In England, DHL Supply Chain operated the NHS Supply Chain for the National Health Service until April 2019. It has a contract for patient transport services in North London and has been criticised for poor response times to patients wanting to book a service and for refusing disabled people permission to bring an escort. The Royal Free London NHS Foundation Trust oversees the call centre.

===Automotive===
The automotive industry is one of DHL Supply Chain's global sectors. The company has a strong presence in emerging markets such as China, India and Brazil.

===Energy===
The fast-growing Energy sector is another market in which the DHL divisions provide logistics for both the build and run phases of major projects.

===Public Sector===
In the UK, DHL Supply Chain first won the Prison Retail Service contract in 2008; in 2022 it was reported that the company had won the contract again and that it would run until at least 2025. The contract involves supplying prisoners with their weekly 'canteen' purchases of toiletries and groceries, as well as employing and training prisoners to work in prison workshops that deliver the service.

==Products==

In the Supply Chain business, DHL Supply Chain provides customers in many industry sectors with logistics services along the entire supply chain – from planning, sourcing, production, storage and delivery to returns logistics and value-added services – in order to ensure logistics flow.

DHL Supply Chain offers warehousing, distribution, managed transport and value-added services as well as business process outsourcing, supply chain management and consulting. DHL Supply Chain's goal is to ensure that their customers' products and information reach their markets quickly and efficiently, thus securing them competitive advantages.

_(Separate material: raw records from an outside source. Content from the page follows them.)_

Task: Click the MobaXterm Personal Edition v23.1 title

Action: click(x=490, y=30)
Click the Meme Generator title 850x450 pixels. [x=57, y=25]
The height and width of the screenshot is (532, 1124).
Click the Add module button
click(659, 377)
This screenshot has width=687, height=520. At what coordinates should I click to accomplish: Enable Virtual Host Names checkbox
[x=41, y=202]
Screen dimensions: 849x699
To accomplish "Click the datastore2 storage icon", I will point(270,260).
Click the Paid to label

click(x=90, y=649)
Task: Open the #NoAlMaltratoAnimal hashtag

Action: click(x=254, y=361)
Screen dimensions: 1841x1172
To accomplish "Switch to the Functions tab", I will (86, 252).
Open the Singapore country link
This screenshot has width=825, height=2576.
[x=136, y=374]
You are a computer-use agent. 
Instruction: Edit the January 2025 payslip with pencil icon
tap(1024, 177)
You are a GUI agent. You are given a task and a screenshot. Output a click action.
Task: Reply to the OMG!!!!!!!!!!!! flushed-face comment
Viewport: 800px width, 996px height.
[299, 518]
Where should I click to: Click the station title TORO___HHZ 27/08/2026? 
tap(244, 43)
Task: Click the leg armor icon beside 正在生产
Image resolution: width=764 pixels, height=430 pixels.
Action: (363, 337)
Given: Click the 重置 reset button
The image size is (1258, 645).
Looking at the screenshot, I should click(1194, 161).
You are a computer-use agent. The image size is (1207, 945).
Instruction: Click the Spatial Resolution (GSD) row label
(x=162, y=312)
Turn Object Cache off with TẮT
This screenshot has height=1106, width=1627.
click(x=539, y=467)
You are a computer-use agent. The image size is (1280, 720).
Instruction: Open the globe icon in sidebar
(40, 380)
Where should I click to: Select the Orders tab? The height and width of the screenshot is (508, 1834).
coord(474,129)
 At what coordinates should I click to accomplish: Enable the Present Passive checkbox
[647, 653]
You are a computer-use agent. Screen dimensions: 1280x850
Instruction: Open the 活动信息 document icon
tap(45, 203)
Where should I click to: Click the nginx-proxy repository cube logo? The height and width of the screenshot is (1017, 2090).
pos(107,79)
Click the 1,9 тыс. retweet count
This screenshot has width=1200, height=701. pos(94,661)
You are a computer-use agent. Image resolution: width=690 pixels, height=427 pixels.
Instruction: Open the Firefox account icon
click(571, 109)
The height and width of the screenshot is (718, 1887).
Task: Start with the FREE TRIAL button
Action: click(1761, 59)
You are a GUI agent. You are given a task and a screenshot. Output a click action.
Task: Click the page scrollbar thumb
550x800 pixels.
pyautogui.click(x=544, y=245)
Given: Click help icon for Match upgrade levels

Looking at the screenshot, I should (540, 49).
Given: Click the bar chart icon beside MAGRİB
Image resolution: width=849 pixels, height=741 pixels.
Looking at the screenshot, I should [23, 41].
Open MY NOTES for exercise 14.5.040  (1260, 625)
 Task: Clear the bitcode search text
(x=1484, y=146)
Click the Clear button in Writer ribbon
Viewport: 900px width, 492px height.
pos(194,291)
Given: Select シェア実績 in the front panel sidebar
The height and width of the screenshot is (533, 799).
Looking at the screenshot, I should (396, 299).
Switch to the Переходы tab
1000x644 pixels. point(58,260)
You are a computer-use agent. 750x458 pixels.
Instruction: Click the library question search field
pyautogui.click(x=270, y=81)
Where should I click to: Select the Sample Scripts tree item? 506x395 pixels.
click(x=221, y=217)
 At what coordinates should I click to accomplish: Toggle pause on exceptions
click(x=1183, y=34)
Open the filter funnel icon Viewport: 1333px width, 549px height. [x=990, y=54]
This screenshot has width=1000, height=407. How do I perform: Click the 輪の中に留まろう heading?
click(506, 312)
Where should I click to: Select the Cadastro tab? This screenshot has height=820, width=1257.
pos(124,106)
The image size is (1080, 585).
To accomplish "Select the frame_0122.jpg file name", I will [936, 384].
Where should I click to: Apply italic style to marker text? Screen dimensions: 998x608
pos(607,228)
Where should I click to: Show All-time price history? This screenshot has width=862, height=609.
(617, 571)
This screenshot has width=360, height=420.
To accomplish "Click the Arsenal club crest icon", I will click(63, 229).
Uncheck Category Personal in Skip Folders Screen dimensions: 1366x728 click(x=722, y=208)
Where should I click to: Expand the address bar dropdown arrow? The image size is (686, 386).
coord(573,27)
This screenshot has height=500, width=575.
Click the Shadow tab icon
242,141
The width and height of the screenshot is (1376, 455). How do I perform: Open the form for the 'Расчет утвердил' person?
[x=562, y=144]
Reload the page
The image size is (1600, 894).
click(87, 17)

Some of the key DHL Supply Chain products include: Lead Logistics Provider, Packaging Services, Integrated Logistics Procurement, Technical Services, Service Parts Logistics, e-Fulfillment, Airline Business.

==Market position==
DHL Supply Chain was the global market leader in contract logistics with a market share of 8.3% (2010). In this highly fragmented market, the top ten players account for only about 23% of the overall market, the size of which is estimated to be €147 billion. DHL Supply Chain is the regional market leader in the regions of North America, Europe and Asia Pacific and also has a very strong position in rapidly growing markets such as Brazil, India, China and Mexico.

==Financial results==
DHL Supply Chain, as the contract logistics business of Deutsche Post DHL, generated profitable growth in year 2011. Revenues and earnings were well above the previous year's level. The division reported a revenue increase of 1.2 percent to EUR 13.2 billion (2010: EUR 13.1 billion). As a result of portfolio adjustments made during 2011 – such as the divestment of a subsidiary in the United States that was not part of the division's core business – this result only partially reflects the division's operating performance. Adjusted for these consolidation and exchange-rate effects, SUPPLY CHAIN's revenues rose by nearly 6 percent, or more than EUR 700 million, in 2011.

This increase was fueled in particular by strong growth in the Asia-Pacific region as well as in the Life Sciences & Healthcare and Automotive sectors. Additional contracts worth EUR 1.3 billion were concluded in 2011, an increase of around EUR 200 million versus the previous year. Combined with additional operating improvements and strict cost management, increased business activity drove up the division's earnings in 2011. At EUR 362 million, the operating earnings were 56.7 percent above the previous year's level of EUR 231 million.